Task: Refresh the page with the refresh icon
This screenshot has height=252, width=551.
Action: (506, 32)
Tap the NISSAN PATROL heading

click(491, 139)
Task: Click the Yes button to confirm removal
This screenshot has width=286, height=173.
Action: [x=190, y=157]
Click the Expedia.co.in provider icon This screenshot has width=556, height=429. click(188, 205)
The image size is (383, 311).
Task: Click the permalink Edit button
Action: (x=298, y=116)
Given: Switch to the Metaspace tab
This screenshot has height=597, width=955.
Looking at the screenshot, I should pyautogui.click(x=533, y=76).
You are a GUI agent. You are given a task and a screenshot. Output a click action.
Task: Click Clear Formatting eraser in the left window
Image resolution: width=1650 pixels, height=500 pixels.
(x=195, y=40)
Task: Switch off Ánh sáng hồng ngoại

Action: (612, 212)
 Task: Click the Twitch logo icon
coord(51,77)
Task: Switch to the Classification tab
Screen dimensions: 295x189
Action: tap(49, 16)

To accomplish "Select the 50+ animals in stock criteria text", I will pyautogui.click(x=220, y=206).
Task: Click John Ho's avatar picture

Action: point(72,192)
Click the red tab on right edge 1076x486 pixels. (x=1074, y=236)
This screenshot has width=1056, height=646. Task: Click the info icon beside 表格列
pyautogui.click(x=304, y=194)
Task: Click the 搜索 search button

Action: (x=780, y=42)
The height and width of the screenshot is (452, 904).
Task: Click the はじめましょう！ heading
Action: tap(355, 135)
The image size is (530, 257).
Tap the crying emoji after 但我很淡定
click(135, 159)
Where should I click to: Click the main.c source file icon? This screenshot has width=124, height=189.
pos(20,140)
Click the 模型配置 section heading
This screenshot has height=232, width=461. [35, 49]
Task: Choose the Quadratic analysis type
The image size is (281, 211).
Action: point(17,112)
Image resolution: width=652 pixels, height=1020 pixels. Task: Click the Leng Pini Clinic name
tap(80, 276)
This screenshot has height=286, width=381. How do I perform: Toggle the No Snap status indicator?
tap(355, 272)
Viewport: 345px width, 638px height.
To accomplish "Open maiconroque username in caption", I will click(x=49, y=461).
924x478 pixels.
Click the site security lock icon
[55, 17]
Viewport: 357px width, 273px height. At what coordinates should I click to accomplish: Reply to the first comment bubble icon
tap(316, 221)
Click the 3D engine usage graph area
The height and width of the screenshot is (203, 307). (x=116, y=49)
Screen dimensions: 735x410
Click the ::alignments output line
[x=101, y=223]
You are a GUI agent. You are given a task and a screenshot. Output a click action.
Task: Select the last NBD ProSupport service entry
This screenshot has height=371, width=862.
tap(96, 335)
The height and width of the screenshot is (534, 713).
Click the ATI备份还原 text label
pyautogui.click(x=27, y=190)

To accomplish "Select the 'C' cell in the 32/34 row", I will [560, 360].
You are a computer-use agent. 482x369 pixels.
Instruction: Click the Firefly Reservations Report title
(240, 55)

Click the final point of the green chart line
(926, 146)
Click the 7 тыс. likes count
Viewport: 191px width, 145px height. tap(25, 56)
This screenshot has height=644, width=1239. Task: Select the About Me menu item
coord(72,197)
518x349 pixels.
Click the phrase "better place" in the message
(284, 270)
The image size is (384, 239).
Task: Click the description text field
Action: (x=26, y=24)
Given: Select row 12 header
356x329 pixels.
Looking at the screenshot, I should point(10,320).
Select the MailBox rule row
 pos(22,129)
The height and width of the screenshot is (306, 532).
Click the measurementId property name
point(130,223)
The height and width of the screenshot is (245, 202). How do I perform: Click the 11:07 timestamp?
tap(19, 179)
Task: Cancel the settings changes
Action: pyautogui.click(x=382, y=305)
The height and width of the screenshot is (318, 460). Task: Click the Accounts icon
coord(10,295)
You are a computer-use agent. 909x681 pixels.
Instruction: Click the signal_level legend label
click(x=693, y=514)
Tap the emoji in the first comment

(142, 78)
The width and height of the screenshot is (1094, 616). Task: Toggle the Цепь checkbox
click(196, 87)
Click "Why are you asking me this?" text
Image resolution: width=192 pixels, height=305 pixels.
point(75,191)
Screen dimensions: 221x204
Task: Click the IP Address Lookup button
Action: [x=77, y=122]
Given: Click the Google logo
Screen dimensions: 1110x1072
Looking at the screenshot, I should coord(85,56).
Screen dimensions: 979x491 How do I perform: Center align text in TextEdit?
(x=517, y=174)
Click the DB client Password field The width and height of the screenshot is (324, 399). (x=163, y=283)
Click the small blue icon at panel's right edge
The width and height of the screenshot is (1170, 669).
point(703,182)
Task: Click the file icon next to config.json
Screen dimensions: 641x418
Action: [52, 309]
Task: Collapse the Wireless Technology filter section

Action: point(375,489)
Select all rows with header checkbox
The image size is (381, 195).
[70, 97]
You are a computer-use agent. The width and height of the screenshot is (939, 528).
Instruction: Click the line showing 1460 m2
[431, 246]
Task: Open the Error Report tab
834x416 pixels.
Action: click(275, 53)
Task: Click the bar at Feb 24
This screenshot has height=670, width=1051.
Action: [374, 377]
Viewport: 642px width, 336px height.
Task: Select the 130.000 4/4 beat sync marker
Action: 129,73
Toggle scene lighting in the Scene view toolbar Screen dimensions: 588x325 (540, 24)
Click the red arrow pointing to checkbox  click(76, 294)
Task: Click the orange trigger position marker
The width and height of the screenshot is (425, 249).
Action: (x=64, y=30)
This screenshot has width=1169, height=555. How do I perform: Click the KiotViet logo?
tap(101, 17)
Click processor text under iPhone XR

=-=-=

PROBLEM TO SOLVE:
Output the listing above in full. Every line must match.

EXERCISE OUTPUT:
Task: Refresh the page with the refresh icon
This screenshot has height=252, width=551.
Action: (506, 32)
Tap the NISSAN PATROL heading

click(491, 139)
Task: Click the Yes button to confirm removal
This screenshot has width=286, height=173.
Action: [x=190, y=157]
Click the Expedia.co.in provider icon This screenshot has width=556, height=429. click(188, 205)
The image size is (383, 311).
Task: Click the permalink Edit button
Action: (x=298, y=116)
Given: Switch to the Metaspace tab
This screenshot has height=597, width=955.
Looking at the screenshot, I should pyautogui.click(x=533, y=76).
You are a GUI agent. You are given a task and a screenshot. Output a click action.
Task: Click Clear Formatting eraser in the left window
Image resolution: width=1650 pixels, height=500 pixels.
(x=195, y=40)
Task: Switch off Ánh sáng hồng ngoại

Action: (612, 212)
 Task: Click the Twitch logo icon
coord(51,77)
Task: Switch to the Classification tab
Screen dimensions: 295x189
Action: tap(49, 16)

To accomplish "Select the 50+ animals in stock criteria text", I will pyautogui.click(x=220, y=206).
Task: Click John Ho's avatar picture

Action: point(72,192)
Click the red tab on right edge 1076x486 pixels. (x=1074, y=236)
This screenshot has width=1056, height=646. Task: Click the info icon beside 表格列
pyautogui.click(x=304, y=194)
Task: Click the 搜索 search button

Action: (x=780, y=42)
The height and width of the screenshot is (452, 904).
Task: Click the はじめましょう！ heading
Action: tap(355, 135)
The image size is (530, 257).
Tap the crying emoji after 但我很淡定
click(135, 159)
Where should I click to: Click the main.c source file icon? This screenshot has width=124, height=189.
pos(20,140)
Click the 模型配置 section heading
This screenshot has height=232, width=461. [35, 49]
Task: Choose the Quadratic analysis type
The image size is (281, 211).
Action: point(17,112)
Image resolution: width=652 pixels, height=1020 pixels. Task: Click the Leng Pini Clinic name
tap(80, 276)
This screenshot has height=286, width=381. How do I perform: Toggle the No Snap status indicator?
tap(355, 272)
Viewport: 345px width, 638px height.
To accomplish "Open maiconroque username in caption", I will click(x=49, y=461).
924x478 pixels.
Click the site security lock icon
[55, 17]
Viewport: 357px width, 273px height. At what coordinates should I click to accomplish: Reply to the first comment bubble icon
tap(316, 221)
Click the 3D engine usage graph area
The height and width of the screenshot is (203, 307). (x=116, y=49)
Screen dimensions: 735x410
Click the ::alignments output line
[x=101, y=223]
You are a GUI agent. You are given a task and a screenshot. Output a click action.
Task: Select the last NBD ProSupport service entry
This screenshot has height=371, width=862.
tap(96, 335)
The height and width of the screenshot is (534, 713).
Click the ATI备份还原 text label
pyautogui.click(x=27, y=190)

To accomplish "Select the 'C' cell in the 32/34 row", I will [560, 360].
You are a computer-use agent. 482x369 pixels.
Instruction: Click the Firefly Reservations Report title
(240, 55)

Click the final point of the green chart line
(926, 146)
Click the 7 тыс. likes count
Viewport: 191px width, 145px height. tap(25, 56)
This screenshot has height=644, width=1239. Task: Select the About Me menu item
coord(72,197)
518x349 pixels.
Click the phrase "better place" in the message
(284, 270)
The image size is (384, 239).
Task: Click the description text field
Action: (x=26, y=24)
Given: Select row 12 header
356x329 pixels.
Looking at the screenshot, I should point(10,320).
Select the MailBox rule row
 pos(22,129)
The height and width of the screenshot is (306, 532).
Click the measurementId property name
point(130,223)
The height and width of the screenshot is (245, 202). How do I perform: Click the 11:07 timestamp?
tap(19, 179)
Task: Cancel the settings changes
Action: pyautogui.click(x=382, y=305)
The height and width of the screenshot is (318, 460). Task: Click the Accounts icon
coord(10,295)
You are a computer-use agent. 909x681 pixels.
Instruction: Click the signal_level legend label
click(x=693, y=514)
Tap the emoji in the first comment

(142, 78)
The width and height of the screenshot is (1094, 616). Task: Toggle the Цепь checkbox
click(196, 87)
Click "Why are you asking me this?" text
Image resolution: width=192 pixels, height=305 pixels.
point(75,191)
Screen dimensions: 221x204
Task: Click the IP Address Lookup button
Action: [x=77, y=122]
Given: Click the Google logo
Screen dimensions: 1110x1072
Looking at the screenshot, I should coord(85,56).
Screen dimensions: 979x491 How do I perform: Center align text in TextEdit?
(x=517, y=174)
Click the DB client Password field The width and height of the screenshot is (324, 399). (x=163, y=283)
Click the small blue icon at panel's right edge
The width and height of the screenshot is (1170, 669).
point(703,182)
Task: Click the file icon next to config.json
Screen dimensions: 641x418
Action: [52, 309]
Task: Collapse the Wireless Technology filter section

Action: point(375,489)
Select all rows with header checkbox
The image size is (381, 195).
[70, 97]
You are a computer-use agent. The width and height of the screenshot is (939, 528).
Instruction: Click the line showing 1460 m2
[431, 246]
Task: Open the Error Report tab
834x416 pixels.
Action: click(275, 53)
Task: Click the bar at Feb 24
This screenshot has height=670, width=1051.
Action: [374, 377]
Viewport: 642px width, 336px height.
Task: Select the 130.000 4/4 beat sync marker
Action: 129,73
Toggle scene lighting in the Scene view toolbar Screen dimensions: 588x325 (540, 24)
Click the red arrow pointing to checkbox  click(76, 294)
Task: Click the orange trigger position marker
The width and height of the screenshot is (425, 249).
Action: (x=64, y=30)
This screenshot has width=1169, height=555. How do I perform: Click the KiotViet logo?
tap(101, 17)
Click processor text under iPhone XR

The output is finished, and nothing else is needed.